Bluetooth driver sets are (so far as I know) still mostly generated & provided by the provider of the bluetooth dongle or chipset not the OS. These manufacturer provided connectivity applets are often multi-tabbed, non-intuitive frustrating messes requiring multiple attempts to get a good paring connection. Add to that the fact built in Windows OS support for bluetooth is spotty to non-existent.

Bluetooth is not a good technology being ignored it’s a good technology being extremely poorly implemented in many devices.

I’m a little confused about people saying the Bluetooth is hard to connect. Even the other Mac user had problems with her scanner. I have never had anything that I had to do more than tell it to connect. I turn my mouse on and the computer says “Bluetooth device available”. I have a little more fiddling with the phone, but essentially I just tell the phone to connect and tell the computer to loook for it.

That is certainly the way it should be. I just have no real reason to buy all new stuff for it.

Once you get it paired with your car’s audio system it is fantastic. Maybe that’s its niche. There are no battery concerns, you don’t look like a dork with a something hanging on your ear and it solves the whole hands-free driving problem.

I recently had a rental that had the Microsoft Sync feature. It was pretty awesome. Phone came through the stereo. I liked it alot.

There seems to be different versions of Bluetooth such that some will connect and some won’t. My wife’s Palm Treo won’t connect with her 2008 Toyota Rav4 audio system, although they both claim to have Bluetooth.

Ed

What others said for me - batteries, feel weird talking into thin air, extra cords, extra configurations to figure out…but for me, it was also the fact that I bought a cheap one and had TERRIBLE reception, even 2 feet from my phone. I just didn’t want to deal with it anymore, and figure I’ll take my chances with head cancer instead. You know it’s bad when that’s the alternative, and I take it :slight_smile:

I agree bluetooths are very uncool. You hear people comment on it all the time. “What a jerk” or “Who the hell walks around like that.” And thank God for that, as those people scream into those things to be heard, so you can tell the quality must be awful

It’s probably worth noting that bluetooth is not just walking around with the thing in your ear. That is one device that uses a bluetooth connection, but there are plenty of others.
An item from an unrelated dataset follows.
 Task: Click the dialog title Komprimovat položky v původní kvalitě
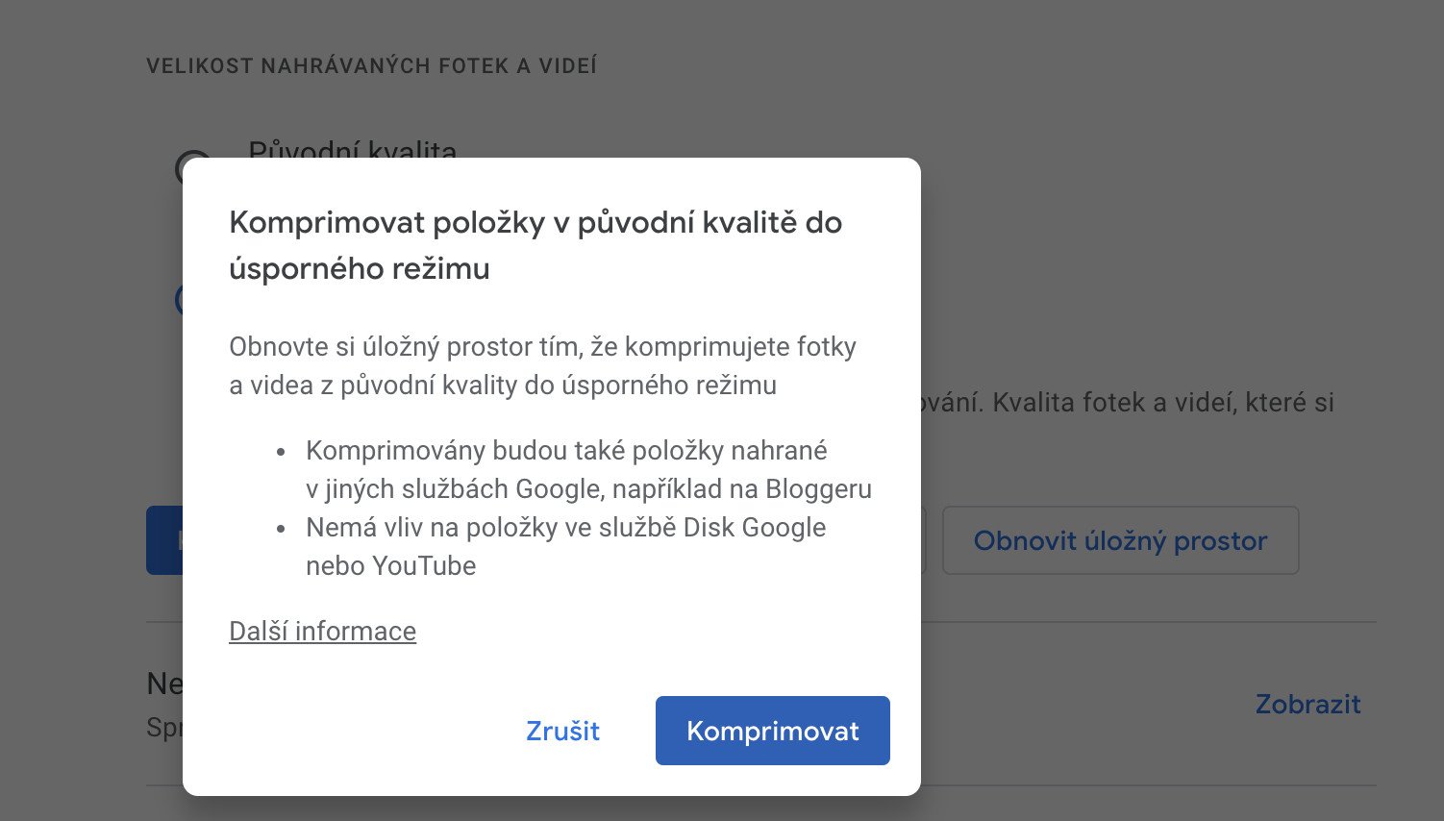[x=535, y=222]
I also agree with the batteries comments. I managed, after some fiddling, to get my Palm Treo to connect to my laptop via bluetooth, but if I connect it via USB it charges the phone battery. That’s a lot more convenient than having a wireless connection.

I agree with this, although I’d say it’s the “user experience” that’s badly implemented (designed, actually), and not the bluetooth technology itself. The steps you have to go through on various devices to pair them are completely bizarre, and even if you understand the process, it’s hard to know exactly what to do. There’s always that moment where it says “enter the PIN” and I think, “ok, does this mean enter the PIN that the other device generated, or am I supposed to make up a PIN now and then I’ll enter on the other device too?” Because some devices do it one way and some do it the other, and you can never tell which you’re looking at because the UI is never explicit enough. And of course, this is the reason some devices just dispense with the PIN entirely and have a hardcoded PIN of 1111 or something.

All this adds to the general perception that bluetooth is kind of a pain in the ass, which affects its adoption rate for most things besides headsets, where pairing is a pretty one-sided (and thus simpler) operation (there’s no “UI” on the headset other than hitting a button to put it in the right mode).

A big issue is the lack of bandwidth. < 1 Mbps originally, IIRC. BT 2.0 will now manage 2.1 Mbps.